> Document section
--- --- ---

12.7) Features of a DBMS

  Data dictionary - a small database that stores data definitions
  
  Utilities - allow you to maintain a database by creating, editing, deleting
  data, records, and files.
  
  Query Languages - easy to use computer language for making queries.  SQL
  stands for Structured Query Language.  It is the query language used by most
  major DBMSs including Oracle, Sybase, dBase, Paradox, and Access.
  
  Report Generator - produce an on-screen or printed out document of all or 
  part of the database.
  
  Access security - allows different levels of access to classified data.
  
  System Recovery - attempt to recover lost data
  
  mirroring - frequent simultaneous copying of the database
  
  reprocessing - DBA goes back to a known point before failure
  
  rollforward - recreating the current database using a previous database state
  
  Rollback - undo unwanted changes to get the database to a point before
  corruption
  
12.8) Features of a DBMS 

  Data Mining - computer assisted process of siftng through and analyzing
  vast amounts of data
  
  ex: - buying a house
  
  Preparing data for the Data Warehouse
  
  1) Data sources - gather the data
  2) Data fusion and cleaning - checked for errors and consistency of formats
  3) Data and meta-data - shows the origin of the data
  4) Data Warehouse - contains cleaned up data and meta-data
  
  Software for finding and analyzing
  
  Query and reporting tools (ex. Focus Reporter and Esperant) Verify Hypotheses
  
  Multidimensional Analysis Tools - "data surf" to explore all dimensions of a 
  particular subset of data
  
  Intelligent agents - computer programs that roam through networks performing
  complex work tasks for people.  In terms of data tools - can find correlations
  in data that are not obvious
  
12.9) Ethics of databases - concerns of Accuracy and Privacy

  Can't get the whole story
  Not gospel
  Know the boundaries
  Find the right words
  History is limited
  
  Privacy
  
  fund-raisers, tele-marketers
  Finances, Health, Employment, Communication
  
  
   GAME
    
  
Homework 12:
Due: 4/17 
in Interactive computing book
PP Ch. 1
1.24 #1 
Checked out during lab

--- --- ---

> Information supplied

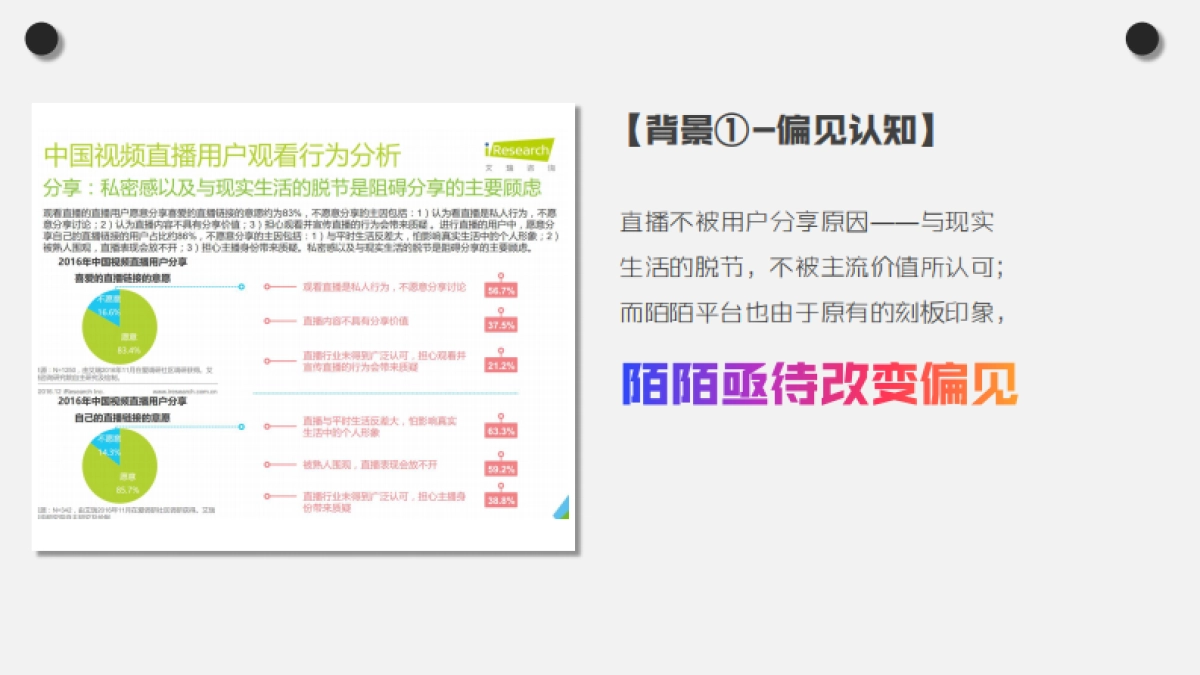The image size is (1200, 675).
Task: Click the blue endpoint dot on dotted connector line
Action: (x=243, y=286)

--- --- ---

> Task
In the notes on database management system features, what is the rollback feature said to do?

> Solution to this problem
It undoes unwanted changes to return the database to a point before corruption.